Monks are one of the most versatile classes available. The only one that comes close to doing as much as they do is the Bard.

It's like having a Black Belt/Red Mage combo in the first Final Fantasy -- they could support anyone anywhere anyhow. Sure, they weren't as good in the situations as the "niche" characters, but they were never useless...

I personally think a character designed to be self-reliant will feel more useless than the other members of his party, from what I've seen. Never as good a fighter as the warrior-classes, never as good a spellcaster as the arcane casters, never as good a healer as the cleric, never as good a sneaker as the rogue. Decent, but hardly anything to be affraid of.

It's more valuable because if one of your main guys goes down, this guy can fill the gap, or if you need a bit of reinforcement in places, but a support character almost never gets to shine in anything but a role-playing mode.

Honestly. Monk/Bard. Monk for the fighting and mobility, Bard for the healing and attack magic at a distance, without loosing much in the way of fighting.
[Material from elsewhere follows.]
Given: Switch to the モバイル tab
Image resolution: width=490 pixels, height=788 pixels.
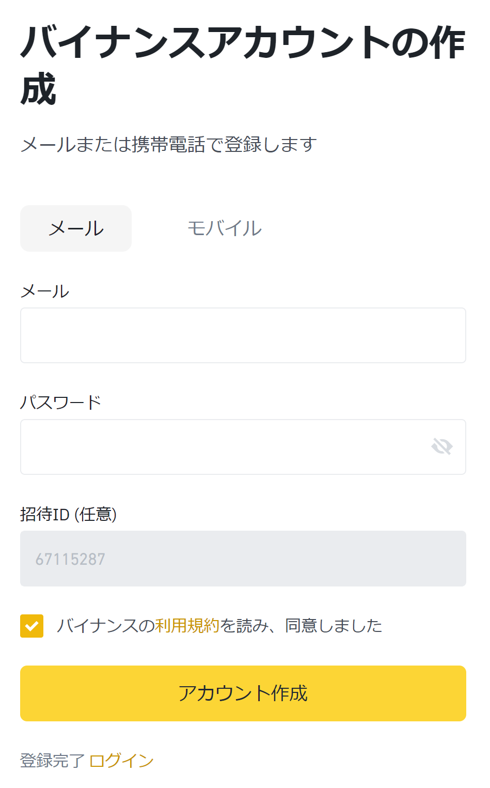Looking at the screenshot, I should tap(225, 228).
Going Monk/Sorc is almost like going Sorc/Barbarian or something like that. Sure, they fill each other's penalties nicely, but that leaves neither without as much quality otherwise.

As It Should Be. ;)
 

Monk unarmed BaB progression does not stack with BaB from other classes. Unless you house rule this, any monk multiclass combo that wants to fight with his fists will be seriously gimp.
 




clockworkjoe said:
Cleric has decent damage dealing capabilites, and healing. However, with the clerical spell find traps, the cleric can detect traps as a rogue.

A properly designed cleric doesn't have to find trap. He can just take the punishment. IMC the cleric was always the one to open doors, because he had Deathwards, Protections from Elements and Slow Poisons etc.